PROBLEM DESCRIPTION
Output all records exactly.

Stored items:

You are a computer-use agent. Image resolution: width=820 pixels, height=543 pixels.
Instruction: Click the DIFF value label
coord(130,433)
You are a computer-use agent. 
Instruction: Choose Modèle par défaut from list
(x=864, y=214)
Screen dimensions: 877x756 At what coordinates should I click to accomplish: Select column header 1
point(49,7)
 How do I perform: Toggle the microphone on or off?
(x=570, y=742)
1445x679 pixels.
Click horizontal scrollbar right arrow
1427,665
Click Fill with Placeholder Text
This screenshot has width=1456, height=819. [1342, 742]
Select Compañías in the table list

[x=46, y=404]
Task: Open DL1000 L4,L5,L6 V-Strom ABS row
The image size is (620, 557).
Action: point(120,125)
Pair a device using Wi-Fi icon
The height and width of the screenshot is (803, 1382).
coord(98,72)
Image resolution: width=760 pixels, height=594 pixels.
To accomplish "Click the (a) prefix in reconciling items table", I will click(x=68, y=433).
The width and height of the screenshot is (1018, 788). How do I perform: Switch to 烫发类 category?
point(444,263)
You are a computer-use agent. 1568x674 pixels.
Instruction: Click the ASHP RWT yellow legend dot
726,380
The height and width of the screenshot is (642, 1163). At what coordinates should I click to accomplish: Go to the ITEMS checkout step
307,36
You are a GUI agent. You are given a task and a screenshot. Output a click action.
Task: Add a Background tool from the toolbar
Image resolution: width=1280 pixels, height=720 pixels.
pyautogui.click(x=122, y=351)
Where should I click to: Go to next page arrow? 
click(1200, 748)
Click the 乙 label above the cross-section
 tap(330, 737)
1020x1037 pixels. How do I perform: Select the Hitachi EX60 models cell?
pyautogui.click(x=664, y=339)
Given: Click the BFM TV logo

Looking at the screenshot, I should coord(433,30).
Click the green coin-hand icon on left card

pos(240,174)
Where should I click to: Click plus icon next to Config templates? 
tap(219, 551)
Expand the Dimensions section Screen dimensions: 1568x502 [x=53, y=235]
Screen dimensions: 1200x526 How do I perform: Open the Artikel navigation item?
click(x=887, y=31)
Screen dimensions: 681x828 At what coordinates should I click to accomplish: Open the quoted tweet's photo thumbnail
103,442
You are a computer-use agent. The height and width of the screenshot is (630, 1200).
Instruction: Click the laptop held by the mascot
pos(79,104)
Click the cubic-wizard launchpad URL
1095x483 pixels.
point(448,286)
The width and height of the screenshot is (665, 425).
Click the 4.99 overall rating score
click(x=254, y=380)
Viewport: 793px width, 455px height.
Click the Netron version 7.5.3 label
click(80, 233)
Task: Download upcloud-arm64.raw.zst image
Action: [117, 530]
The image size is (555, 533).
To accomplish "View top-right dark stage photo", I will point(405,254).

ANSWER FOR THIS EXERCISE
You are a computer-use agent. Image resolution: width=820 pixels, height=543 pixels.
Instruction: Click the DIFF value label
coord(130,433)
You are a computer-use agent. 
Instruction: Choose Modèle par défaut from list
(x=864, y=214)
Screen dimensions: 877x756 At what coordinates should I click to accomplish: Select column header 1
point(49,7)
 How do I perform: Toggle the microphone on or off?
(x=570, y=742)
1445x679 pixels.
Click horizontal scrollbar right arrow
1427,665
Click Fill with Placeholder Text
This screenshot has width=1456, height=819. [1342, 742]
Select Compañías in the table list

[x=46, y=404]
Task: Open DL1000 L4,L5,L6 V-Strom ABS row
The image size is (620, 557).
Action: point(120,125)
Pair a device using Wi-Fi icon
The height and width of the screenshot is (803, 1382).
coord(98,72)
Image resolution: width=760 pixels, height=594 pixels.
To accomplish "Click the (a) prefix in reconciling items table", I will click(x=68, y=433).
The width and height of the screenshot is (1018, 788). How do I perform: Switch to 烫发类 category?
point(444,263)
You are a computer-use agent. 1568x674 pixels.
Instruction: Click the ASHP RWT yellow legend dot
726,380
The height and width of the screenshot is (642, 1163). At what coordinates should I click to accomplish: Go to the ITEMS checkout step
307,36
You are a GUI agent. You are given a task and a screenshot. Output a click action.
Task: Add a Background tool from the toolbar
Image resolution: width=1280 pixels, height=720 pixels.
pyautogui.click(x=122, y=351)
Where should I click to: Go to next page arrow? 
click(1200, 748)
Click the 乙 label above the cross-section
 tap(330, 737)
1020x1037 pixels. How do I perform: Select the Hitachi EX60 models cell?
pyautogui.click(x=664, y=339)
Given: Click the BFM TV logo

Looking at the screenshot, I should coord(433,30).
Click the green coin-hand icon on left card

pos(240,174)
Where should I click to: Click plus icon next to Config templates? 
tap(219, 551)
Expand the Dimensions section Screen dimensions: 1568x502 [x=53, y=235]
Screen dimensions: 1200x526 How do I perform: Open the Artikel navigation item?
click(x=887, y=31)
Screen dimensions: 681x828 At what coordinates should I click to accomplish: Open the quoted tweet's photo thumbnail
103,442
You are a computer-use agent. The height and width of the screenshot is (630, 1200).
Instruction: Click the laptop held by the mascot
pos(79,104)
Click the cubic-wizard launchpad URL
1095x483 pixels.
point(448,286)
The width and height of the screenshot is (665, 425).
Click the 4.99 overall rating score
click(x=254, y=380)
Viewport: 793px width, 455px height.
Click the Netron version 7.5.3 label
click(80, 233)
Task: Download upcloud-arm64.raw.zst image
Action: [117, 530]
The image size is (555, 533).
To accomplish "View top-right dark stage photo", I will point(405,254).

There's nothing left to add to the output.